• Stored data:
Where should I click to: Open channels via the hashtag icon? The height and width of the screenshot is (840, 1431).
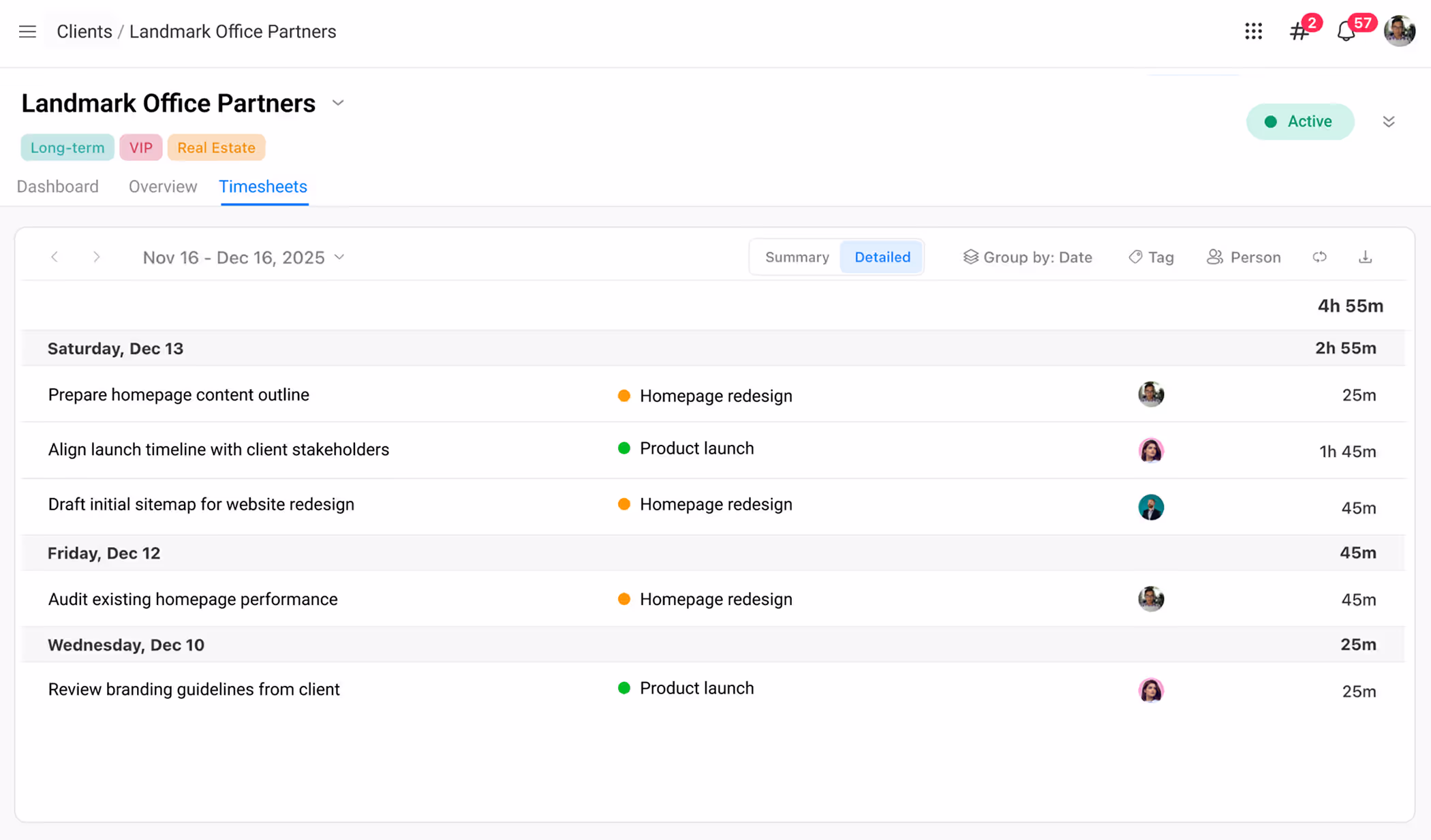pyautogui.click(x=1298, y=32)
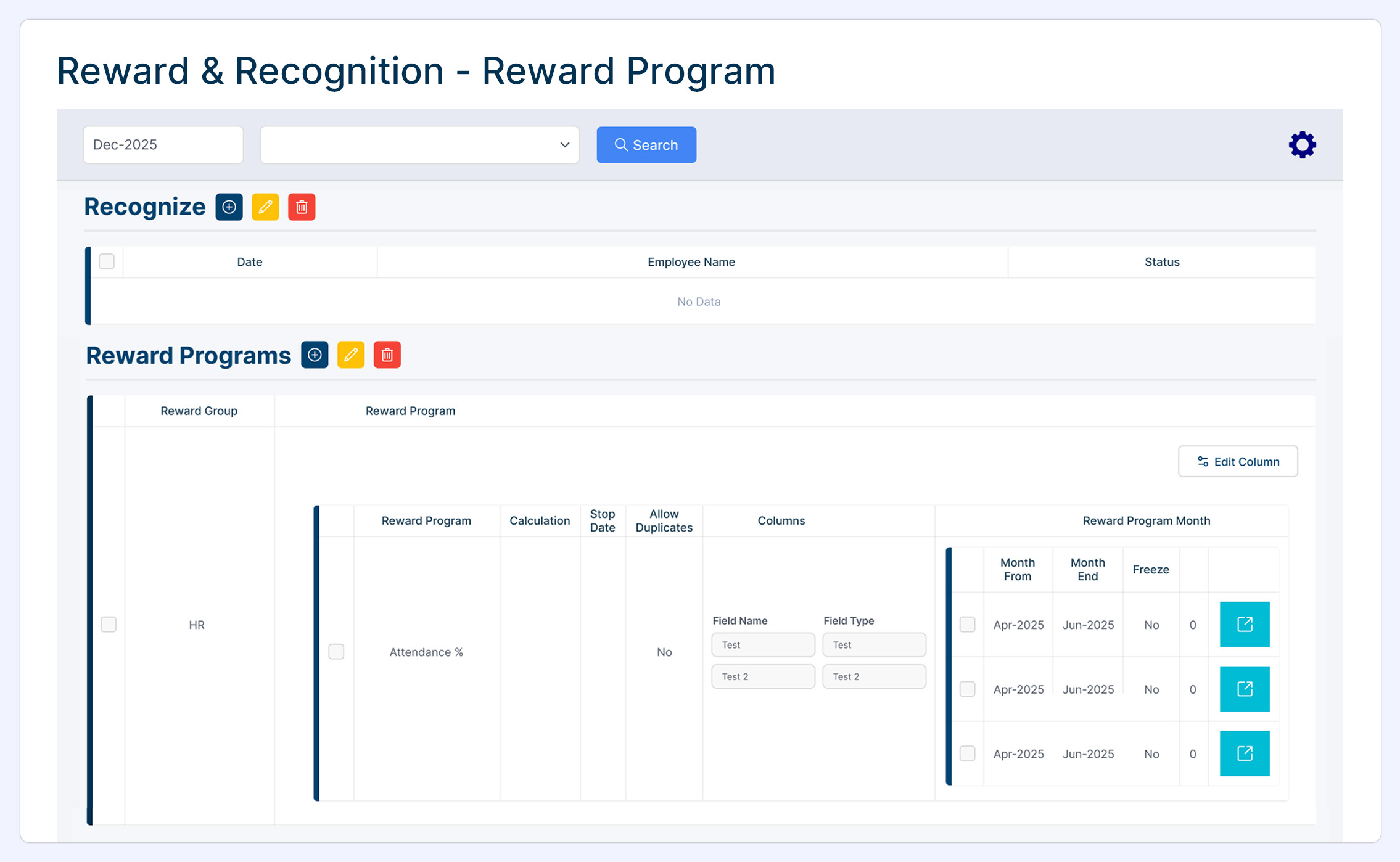Click the Search button
The image size is (1400, 862).
(646, 145)
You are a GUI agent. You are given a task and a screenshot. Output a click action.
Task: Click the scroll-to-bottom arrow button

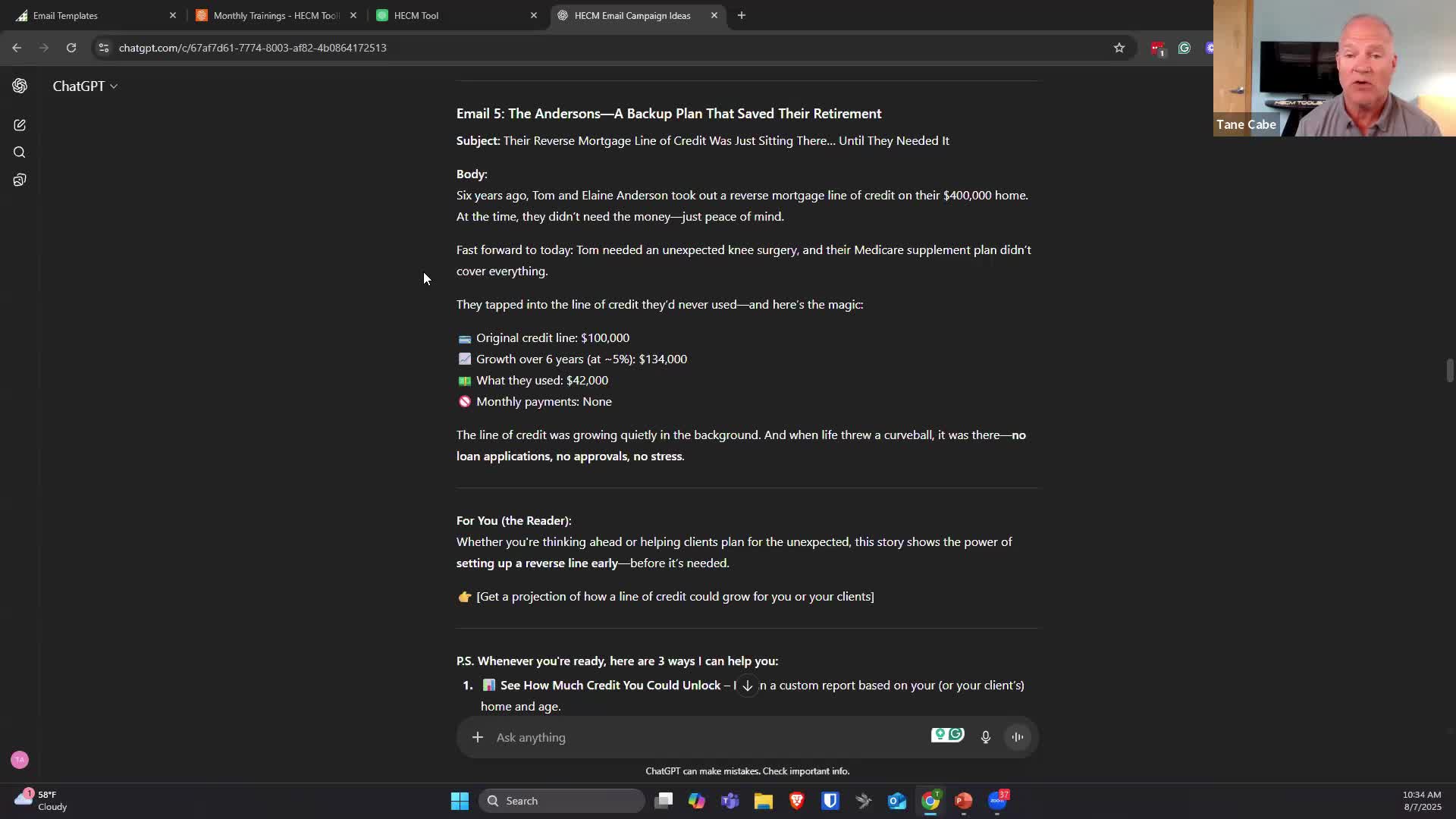click(x=747, y=686)
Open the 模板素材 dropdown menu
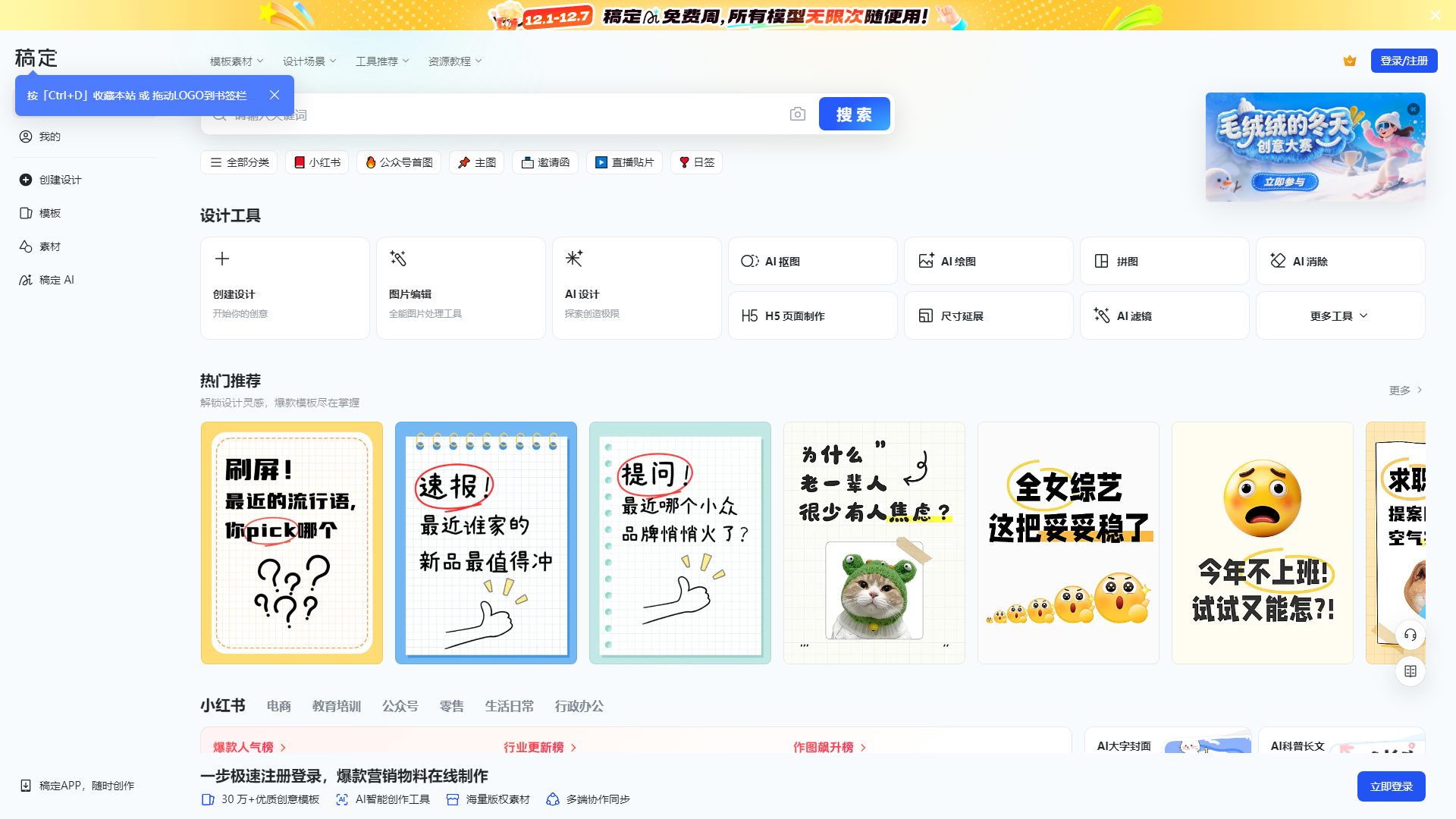Viewport: 1456px width, 819px height. coord(233,61)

• What to produce: Repeat every entry exactly, but leave out the pictures.

• Answer for this exercise:
Where should I click to: Open channels via the hashtag icon? The height and width of the screenshot is (840, 1431).
pyautogui.click(x=1298, y=32)
Click the Search button
The image size is (1400, 862).
(646, 145)
You are a GUI agent. You are given a task and a screenshot. Output a click action.
Task: Click the scroll-to-bottom arrow button

click(x=747, y=686)
Open the 模板素材 dropdown menu
Viewport: 1456px width, 819px height. coord(233,61)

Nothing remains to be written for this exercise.